▸ Exercise brief: For the word "dropdown", determine how many lines of the entries below contain it, and give only that number.

▸ Exercise data:
==================================================

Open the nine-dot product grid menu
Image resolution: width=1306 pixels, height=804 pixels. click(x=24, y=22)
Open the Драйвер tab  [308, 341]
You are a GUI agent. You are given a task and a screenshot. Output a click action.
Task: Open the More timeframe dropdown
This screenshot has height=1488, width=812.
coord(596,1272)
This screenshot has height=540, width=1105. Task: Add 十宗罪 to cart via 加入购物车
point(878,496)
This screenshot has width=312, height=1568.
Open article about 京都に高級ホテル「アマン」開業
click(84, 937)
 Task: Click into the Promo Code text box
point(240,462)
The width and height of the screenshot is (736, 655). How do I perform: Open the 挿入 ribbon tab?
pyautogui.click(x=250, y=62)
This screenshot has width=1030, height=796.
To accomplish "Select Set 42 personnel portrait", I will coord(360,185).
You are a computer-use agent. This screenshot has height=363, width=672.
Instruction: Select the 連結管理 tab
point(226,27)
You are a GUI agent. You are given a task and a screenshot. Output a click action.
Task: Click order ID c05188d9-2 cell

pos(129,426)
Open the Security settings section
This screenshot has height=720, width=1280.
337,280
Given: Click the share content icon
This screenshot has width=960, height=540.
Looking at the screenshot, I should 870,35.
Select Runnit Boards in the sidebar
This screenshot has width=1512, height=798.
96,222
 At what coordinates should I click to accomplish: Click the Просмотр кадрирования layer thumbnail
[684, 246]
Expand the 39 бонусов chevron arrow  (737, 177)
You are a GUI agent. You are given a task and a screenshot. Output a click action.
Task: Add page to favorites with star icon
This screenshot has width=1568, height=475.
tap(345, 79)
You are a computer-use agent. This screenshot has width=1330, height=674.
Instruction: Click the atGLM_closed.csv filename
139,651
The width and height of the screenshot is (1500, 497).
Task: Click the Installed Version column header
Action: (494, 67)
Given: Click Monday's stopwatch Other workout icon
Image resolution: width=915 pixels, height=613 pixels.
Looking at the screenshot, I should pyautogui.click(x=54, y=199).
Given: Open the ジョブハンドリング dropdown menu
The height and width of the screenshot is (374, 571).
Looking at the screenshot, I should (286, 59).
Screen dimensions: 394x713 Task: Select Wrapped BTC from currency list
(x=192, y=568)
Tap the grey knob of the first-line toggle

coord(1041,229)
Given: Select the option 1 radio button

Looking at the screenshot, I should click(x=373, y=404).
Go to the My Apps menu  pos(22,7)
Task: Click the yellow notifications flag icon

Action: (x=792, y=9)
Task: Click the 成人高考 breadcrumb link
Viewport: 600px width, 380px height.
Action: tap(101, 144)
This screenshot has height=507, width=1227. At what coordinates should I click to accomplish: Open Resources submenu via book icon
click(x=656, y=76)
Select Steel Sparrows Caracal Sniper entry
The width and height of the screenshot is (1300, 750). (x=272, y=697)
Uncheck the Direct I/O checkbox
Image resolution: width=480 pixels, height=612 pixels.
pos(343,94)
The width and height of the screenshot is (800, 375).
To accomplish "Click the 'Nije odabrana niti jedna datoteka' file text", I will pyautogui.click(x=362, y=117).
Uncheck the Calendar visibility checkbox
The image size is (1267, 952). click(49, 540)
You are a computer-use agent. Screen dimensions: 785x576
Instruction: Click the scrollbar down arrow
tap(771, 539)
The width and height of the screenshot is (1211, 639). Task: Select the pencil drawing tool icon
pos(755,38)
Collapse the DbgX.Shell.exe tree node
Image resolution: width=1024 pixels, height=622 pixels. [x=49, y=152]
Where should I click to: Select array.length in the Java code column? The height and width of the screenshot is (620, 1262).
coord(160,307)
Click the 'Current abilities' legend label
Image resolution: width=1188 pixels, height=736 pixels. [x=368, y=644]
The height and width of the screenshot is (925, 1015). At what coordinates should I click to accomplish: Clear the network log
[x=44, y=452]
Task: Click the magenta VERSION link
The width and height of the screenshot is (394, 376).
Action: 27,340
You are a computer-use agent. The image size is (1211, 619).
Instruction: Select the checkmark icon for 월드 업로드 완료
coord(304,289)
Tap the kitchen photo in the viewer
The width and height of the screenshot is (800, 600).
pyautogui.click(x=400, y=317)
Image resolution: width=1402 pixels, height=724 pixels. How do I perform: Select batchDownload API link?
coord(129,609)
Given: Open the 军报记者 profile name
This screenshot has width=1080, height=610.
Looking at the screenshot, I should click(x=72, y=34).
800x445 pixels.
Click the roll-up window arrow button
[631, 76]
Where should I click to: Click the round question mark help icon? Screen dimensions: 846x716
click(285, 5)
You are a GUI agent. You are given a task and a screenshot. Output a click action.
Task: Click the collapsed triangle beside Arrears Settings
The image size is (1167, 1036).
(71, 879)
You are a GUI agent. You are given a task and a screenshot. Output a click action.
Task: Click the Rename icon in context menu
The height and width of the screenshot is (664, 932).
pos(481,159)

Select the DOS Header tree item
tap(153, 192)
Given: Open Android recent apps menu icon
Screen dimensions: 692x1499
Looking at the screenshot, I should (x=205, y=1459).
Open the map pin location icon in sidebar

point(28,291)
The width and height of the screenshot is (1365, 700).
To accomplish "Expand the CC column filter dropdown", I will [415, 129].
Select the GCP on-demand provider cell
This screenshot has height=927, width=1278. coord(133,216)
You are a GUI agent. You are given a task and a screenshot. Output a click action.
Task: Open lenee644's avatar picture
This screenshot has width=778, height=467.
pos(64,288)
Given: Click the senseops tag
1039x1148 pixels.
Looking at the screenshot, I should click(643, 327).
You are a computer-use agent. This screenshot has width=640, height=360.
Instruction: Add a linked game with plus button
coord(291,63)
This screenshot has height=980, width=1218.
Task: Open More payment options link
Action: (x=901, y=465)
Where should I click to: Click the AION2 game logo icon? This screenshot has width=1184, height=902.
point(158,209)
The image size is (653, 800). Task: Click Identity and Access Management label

==================================================

▸ Exercise response: 3